Problem requirements
Nothing should appear in the answer except the lines below from the line containing "You are a computer-use" through the line containing "Task: Uncheck the", copied exactly, with pictures left out.

Material for this task
_ _ _ _ _ _ _

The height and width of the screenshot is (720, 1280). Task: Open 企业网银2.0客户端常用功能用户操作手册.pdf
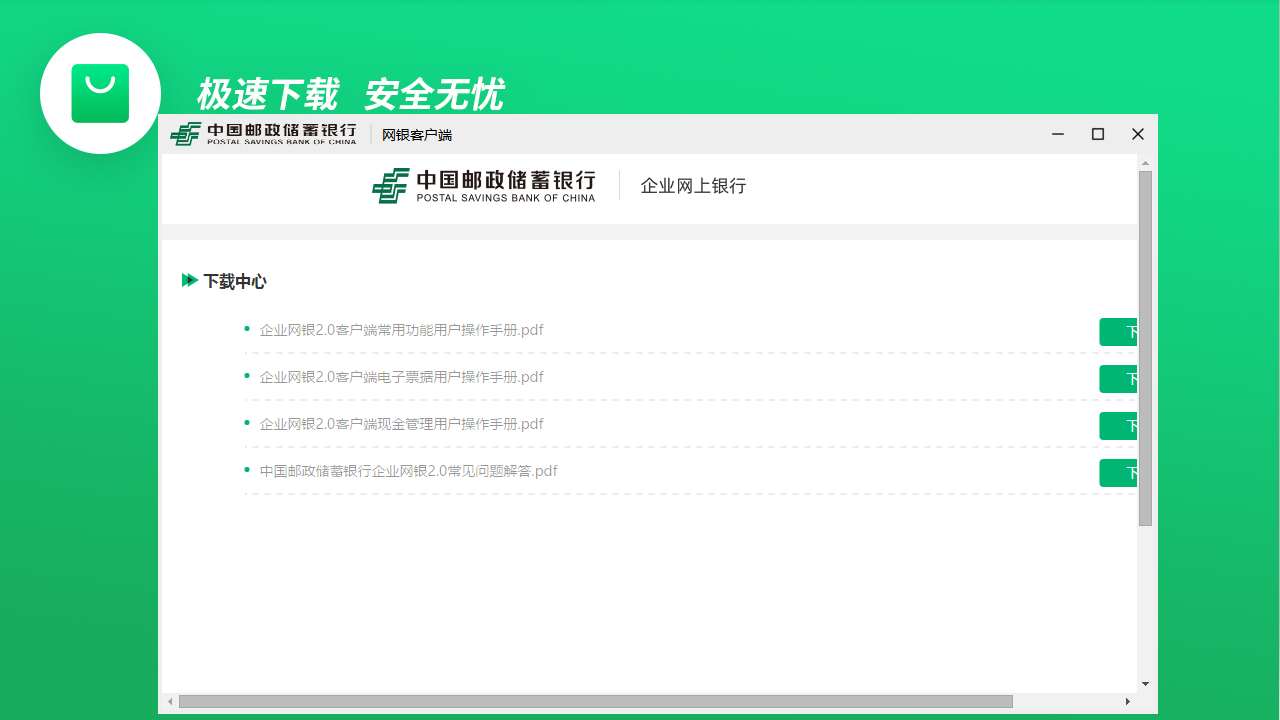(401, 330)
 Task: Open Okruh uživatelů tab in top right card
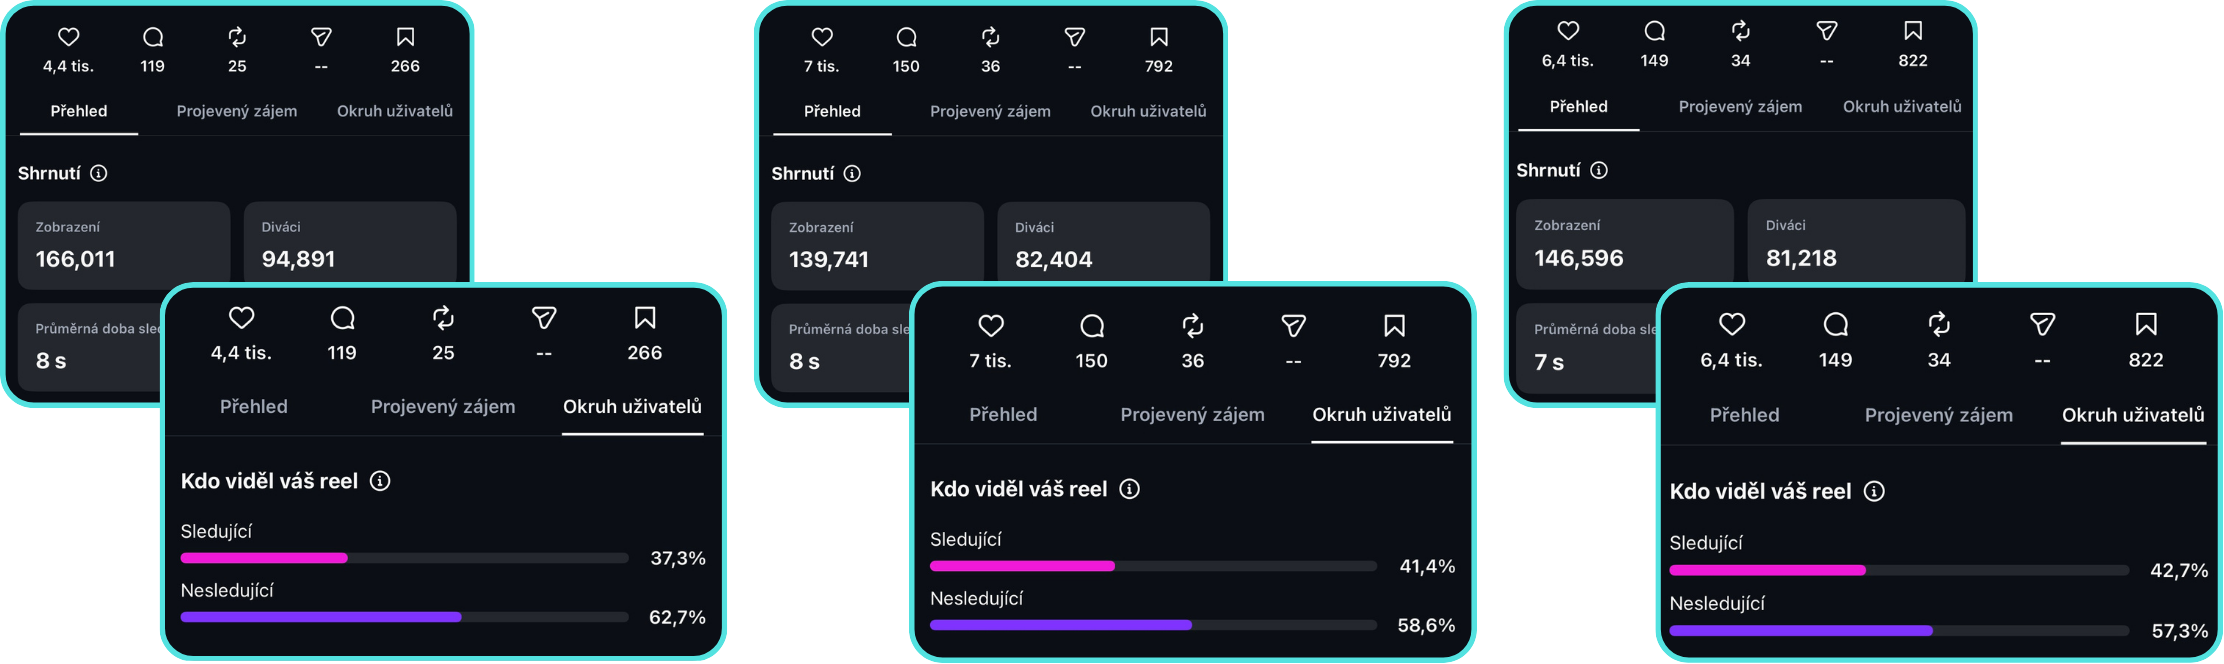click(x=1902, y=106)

_ _ _ _ _ _ _

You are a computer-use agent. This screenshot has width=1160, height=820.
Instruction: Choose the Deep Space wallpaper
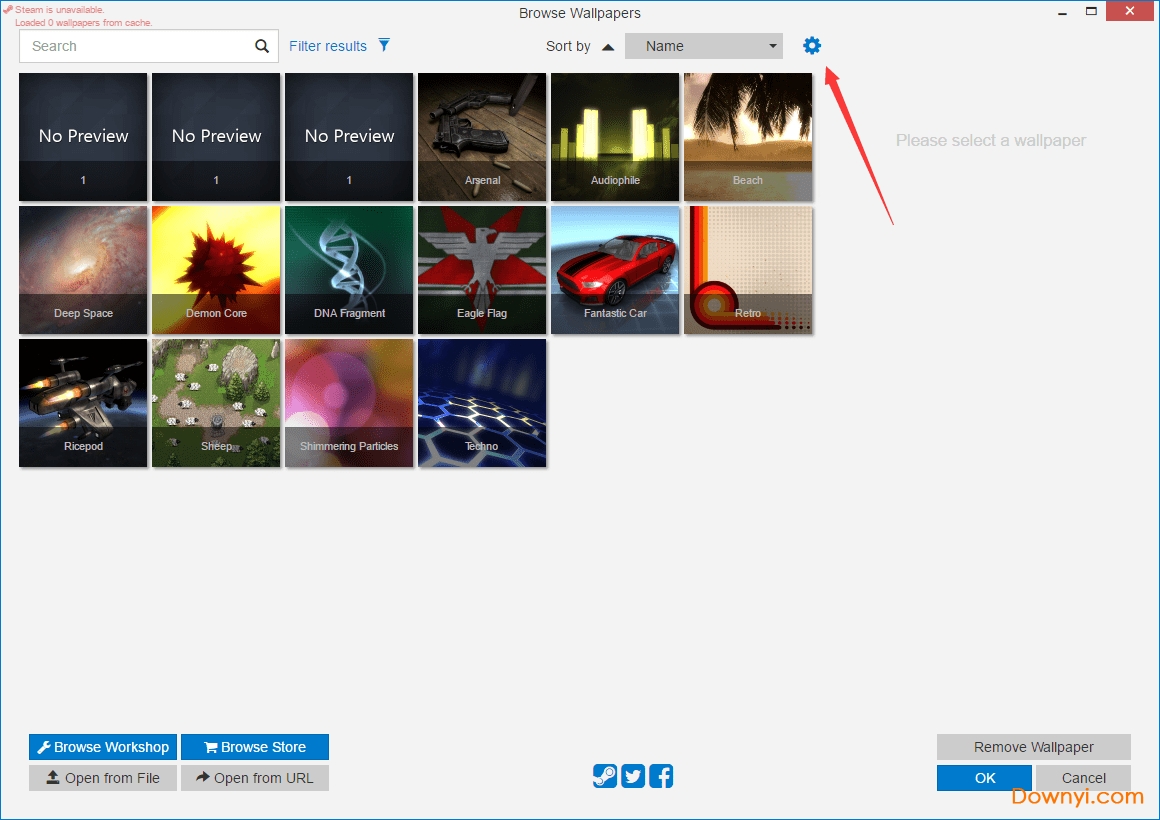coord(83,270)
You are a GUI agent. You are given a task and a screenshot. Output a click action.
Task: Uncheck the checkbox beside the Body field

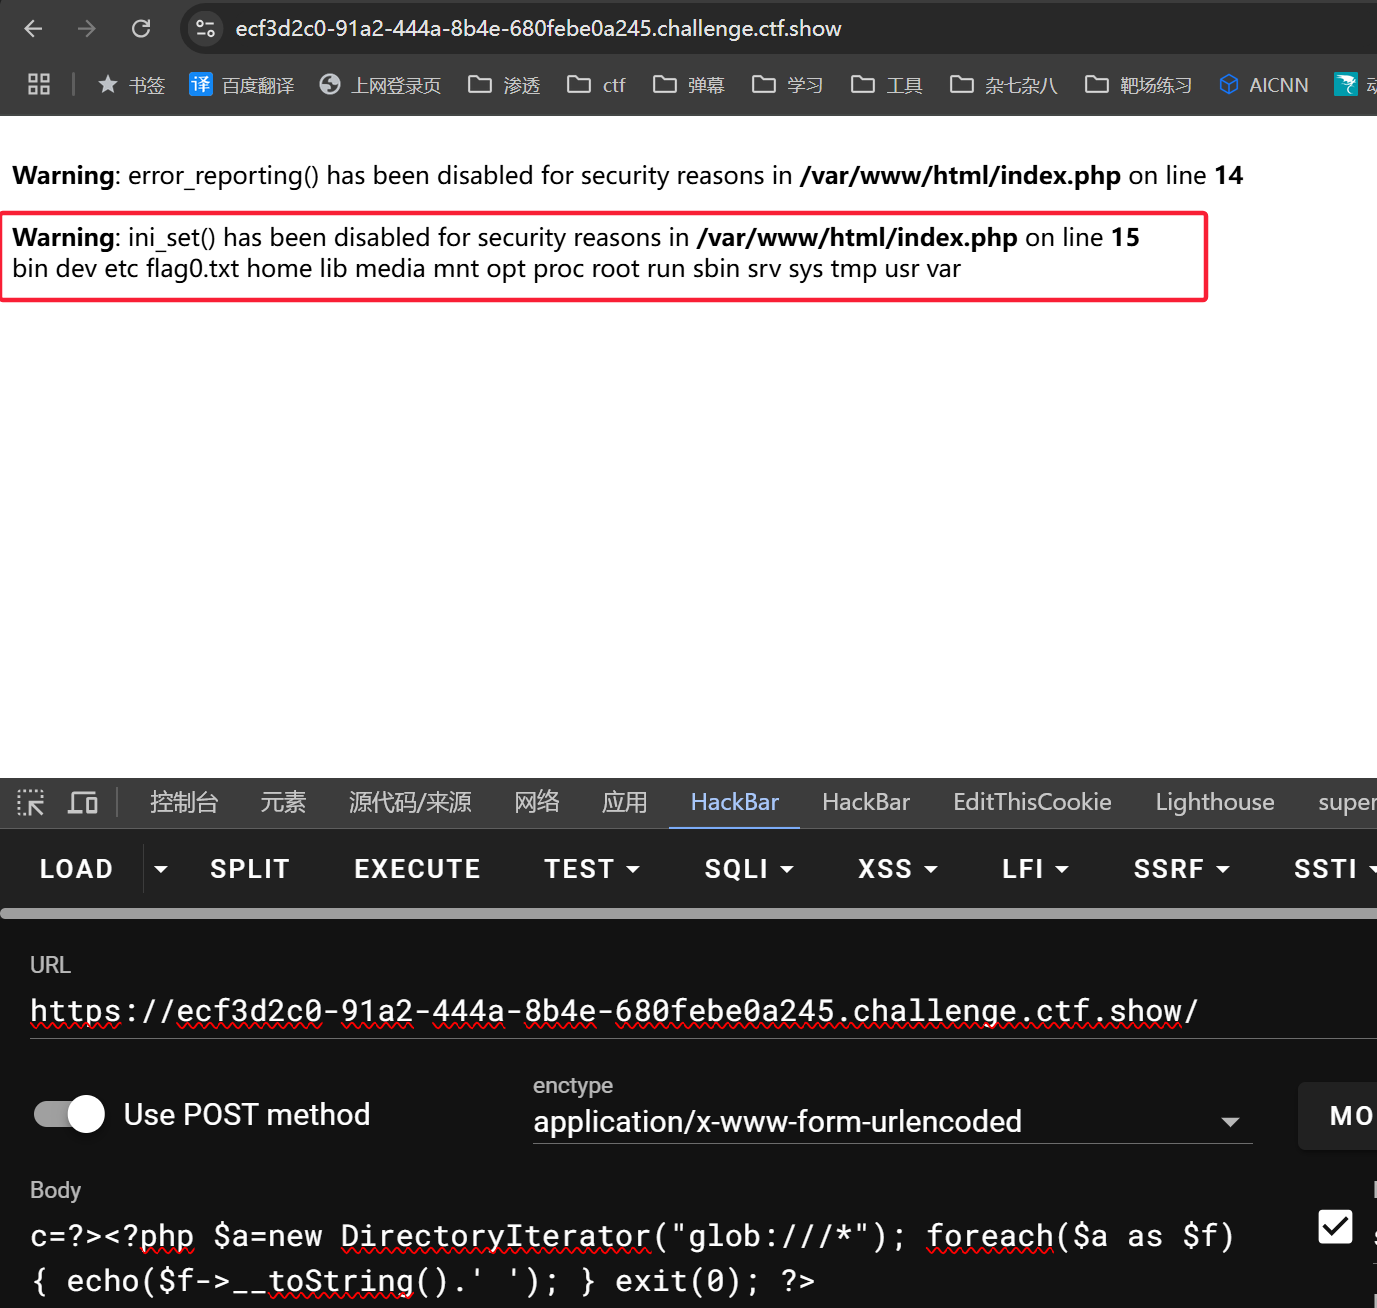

_ _ _ _ _ _ _

Exercise result
You are a computer-use agent. This screenshot has width=1160, height=820.
Instruction: Choose the Deep Space wallpaper
coord(83,270)
You are a GUI agent. You are given a task and a screenshot. Output a click action.
Task: Uncheck the checkbox beside the Body field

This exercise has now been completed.